Devyani Khobragade, India's Deputy Consul General in New York.
India has blocked perks such as cheap alcohol and food imports at the U.S. Embassy after one of its top diplomats was arrested on fraud charges and strip-searched in New York City.
Deputy Consul General Devyani Khobragade has been accused of submitting false documents to obtain a work visa for her Manhattan housekeeper, an Indian national whom she allegedly paid less than $3 an hour.
The 39-year-old diplomat's arrest has sparked a storm between the U.S. and ally India, with lawmakers in Delhi calling her alleged treatment "despicable" and "barbaric."
On Tuesday, police in New Delhi removed security barriers around the city’s U.S. Embassy, which were installed to prevent vehicles approaching the building at high speeds. Reuters reported the barriers were aimed at safeguarding against threats such as suicide bombers.
"It is no longer about an individual, it is about our sense of self as a nation and our place in the world," Foreign Minister Salman Khurshid told parliament Wednesday, Reuters reported.
Ahmad Masood / Reuters
Supporters of a Hindu hardline group carry placards during a protest near the U.S. Embassy in New Delhi, India, on Wednesday.
The Associated Press reported that India was withdrawing import licenses that allowed the commissary at the U.S. Embassy to import alcohol and food. American diplomats have also been stripped of ID passes allowing VIP treatment at airports.
In an email sent to Indian newspapers published Wednesday, Khobragade said American police had conducted cavity searches after her arrest and imprisonment on Dec. 12.
"I broke down many times as the indignities of repeated handcuffing, stripping and cavity searches, swabbing, in a holdup with common criminals and drug addicts, were all being imposed upon me, despite my incessant assertions of immunity,” she wrote.
She added: "I got the strength to regain composure and remain dignified thinking that I must represent all of my colleagues and my country with confidence and pride."
Khobragade was arrested and handcuffed while dropping her daughter off at school, then kept in a cell with drug addicts before posting $250,000 bail, according to Indian officials.
In a statement, the U.S. Marshals Service confirmed Khobragade was strip-searched, following "standard arrestee intake procedures."
She has pleaded not guilty and will challenge the arrest on grounds of diplomatic immunity, according to her lawyer.
State Department deputy spokeswoman Marie Harf said Khobragade does not have full diplomatic immunity, but rather consular immunity from the jurisdiction of U.S. courts only when it comes to acts performed in the exercise of consular functions, The Associated Press reported.
Indian police remove barricades that had been erected as a safety measure outside the main entrance of the U.S Embassy in New Delhi on Tuesday.
U.S. State Department spokeswoman Harf said: "We understand that this is a sensitive issue for many in India. Accordingly, we are looking into the intake procedures surrounding this arrest to ensure that all appropriate procedures were followed and every opportunity for courtesy was extended."
New York prosecutors say Khobragade claimed she paid her Indian maid $4,500 per month but in fact paid her less than the U.S. minimum wage.

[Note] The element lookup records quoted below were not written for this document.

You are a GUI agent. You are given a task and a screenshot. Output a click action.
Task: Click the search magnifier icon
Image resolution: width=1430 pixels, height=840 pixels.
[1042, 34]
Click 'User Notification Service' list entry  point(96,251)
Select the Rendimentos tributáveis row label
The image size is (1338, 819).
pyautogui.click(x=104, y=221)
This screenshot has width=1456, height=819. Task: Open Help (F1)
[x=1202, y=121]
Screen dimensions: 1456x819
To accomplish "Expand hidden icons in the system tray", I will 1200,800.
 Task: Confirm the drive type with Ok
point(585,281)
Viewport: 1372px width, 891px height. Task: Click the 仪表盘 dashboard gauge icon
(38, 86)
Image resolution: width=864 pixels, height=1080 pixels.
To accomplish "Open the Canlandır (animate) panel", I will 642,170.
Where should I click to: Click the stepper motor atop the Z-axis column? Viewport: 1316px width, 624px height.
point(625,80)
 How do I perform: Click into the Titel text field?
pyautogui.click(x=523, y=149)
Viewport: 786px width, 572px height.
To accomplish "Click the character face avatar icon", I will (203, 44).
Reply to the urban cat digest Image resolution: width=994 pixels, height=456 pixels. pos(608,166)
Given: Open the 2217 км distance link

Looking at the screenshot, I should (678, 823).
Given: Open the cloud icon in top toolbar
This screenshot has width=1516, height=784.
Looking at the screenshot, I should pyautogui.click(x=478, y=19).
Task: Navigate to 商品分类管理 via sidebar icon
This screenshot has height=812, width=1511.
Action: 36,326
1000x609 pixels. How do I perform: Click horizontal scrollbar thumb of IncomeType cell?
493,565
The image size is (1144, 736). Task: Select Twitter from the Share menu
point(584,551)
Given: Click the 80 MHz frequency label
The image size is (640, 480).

Supporters of a right-wing opposition party held a small protest Wednesday close to the U.S. Embassy in Delhi, Reuters reported. About 30 demonstrators demanded an apology while wearing makeshift Obama masks and sarongs made from the American flag.
The incident has caused what many in India say is the biggest rift with the U.S. since 1971, when Washington sent a carrier group to the Bay of Bengal during the Bangladesh war.
Indian lawmakers over the weekend summoned U.S. Ambassador to India Nancy Powell to lodge a strong protest. And Meira Kumar, the speaker of India's lower parliamentary house, on Monday snubbed a meeting with a U.S. congressional delegation featuring Republican and Democrat members, The Times of India reported Wednesday.
The Associated Press contributed to this report.